__Leestekst__:

2.2 Het Centraal Tuchtcollege heeft hierover in de beslissing van 15 januari
2025, voor zover hier van belang, het volgende overwogen:
“Beroepsgronden over de procedure
2.5 De voorzitter constateert dat de verwachtingen die klager heeft over de wijze
waarop een tuchtrechtelijke procedure dient te verlopen niet overeenstemmen met de
wettelijke bepalingen hierover.
Net als de voorzitter van het Centraal Tuchtcollege heeft ook de voorzitter van
het Regionaal Tuchtcollege de mogelijkheid om een zaak bij voorzittersbeslissing af
te doen. Op basis van artikel 67a Wet BIG kan onder meer van deze mogelijkheid gebruik
gemaakt worden als er sprake is van “kennelijke niet-ontvankelijkheid”. Het begrip
“kennelijk” betekent dat daarover in redelijkheid geen twijfel mogelijk is. Wanneer
er wordt gekozen voor deze wijze van afdoening wordt in beginsel geen verweer gevraagd
en wordt er ook geen mondeling vooronderzoek en/of een mondelinge behandeling gepland.
In deze zaak heeft de secretaris van het Regionaal Tuchtcollege wel aanleiding gezien
om klager een aantal aanvullende vragen te stellen. Deze heeft klager op 22 augustus
2024 uitgebreid beantwoord en deze reactie maakt deel uit van het procesdossier.

__Opdracht__:
Som op welke stappen volgens de leestekst in beginsel achterwege blijven wanneer een zaak bij voorzittersbeslissing wordt afgedaan.

__Ruwe gegevens__:

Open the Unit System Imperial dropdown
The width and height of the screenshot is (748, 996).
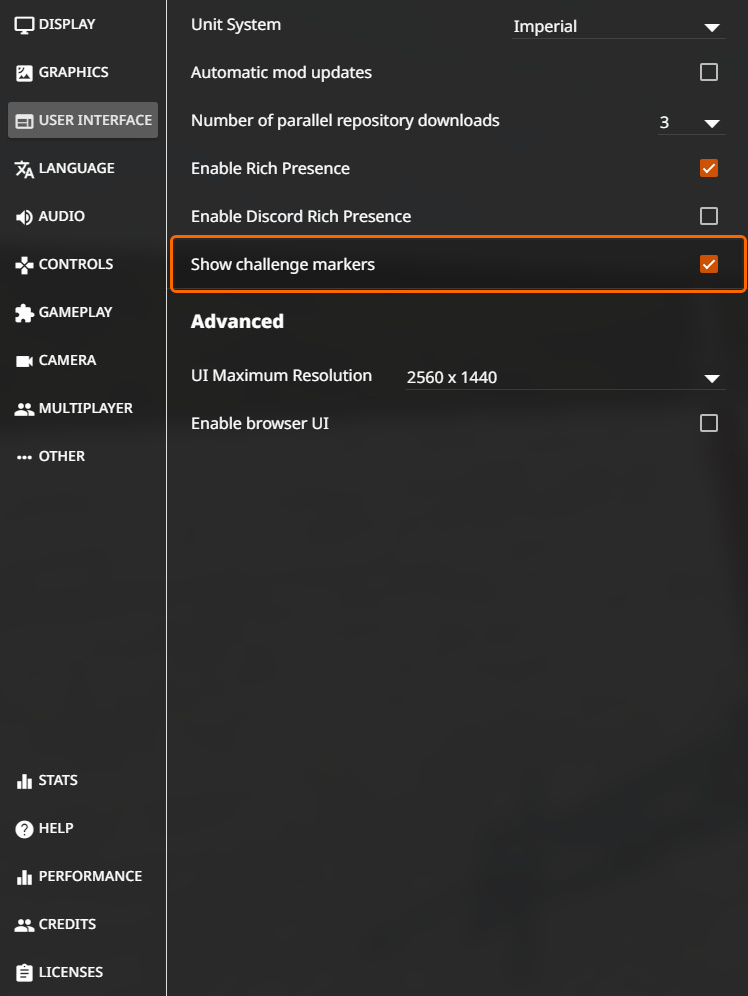click(x=618, y=27)
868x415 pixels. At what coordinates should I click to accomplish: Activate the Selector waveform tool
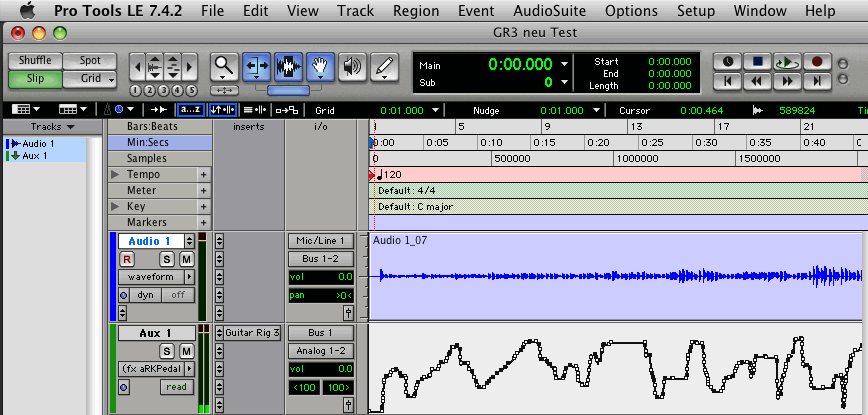point(289,67)
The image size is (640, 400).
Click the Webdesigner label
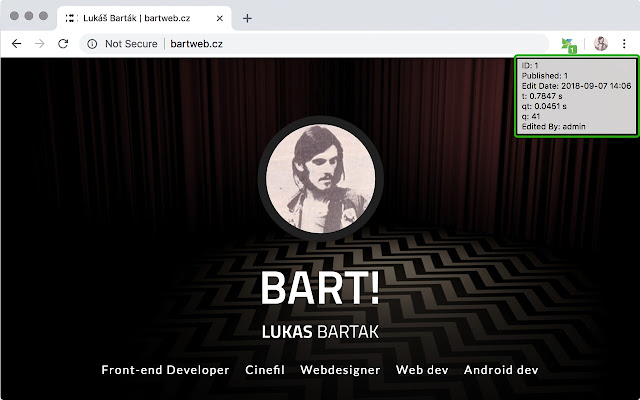(340, 370)
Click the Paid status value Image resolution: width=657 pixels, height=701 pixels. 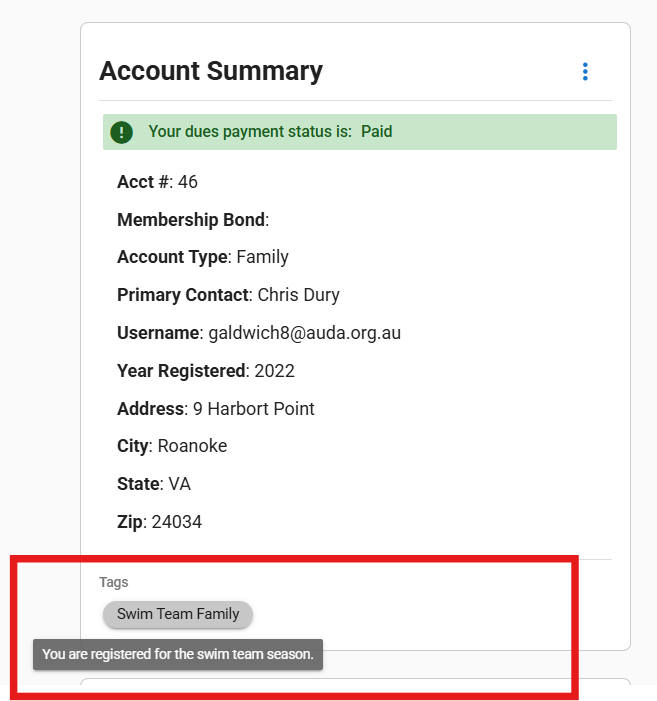coord(377,132)
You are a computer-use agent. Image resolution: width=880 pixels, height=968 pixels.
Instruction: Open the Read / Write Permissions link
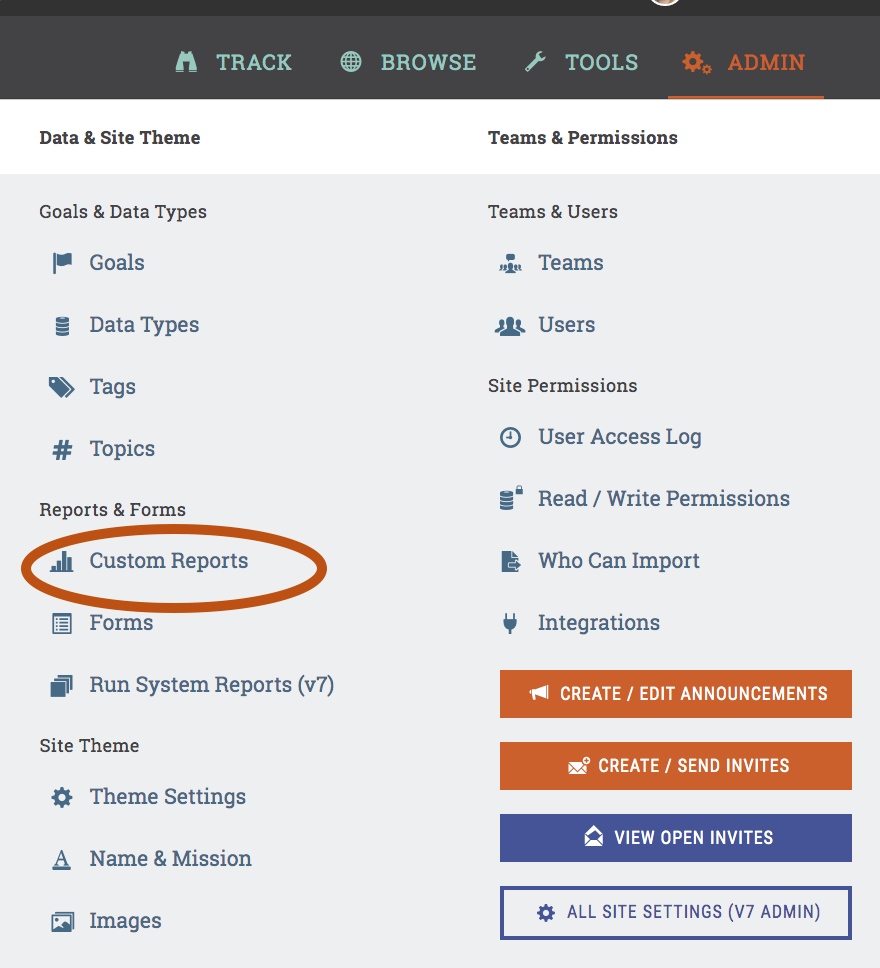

__Volledig antwoord__:
- Er wordt geen verweer gevraagd.
- Er wordt geen mondeling vooronderzoek gepland.
- Er wordt geen mondelinge behandeling gepland.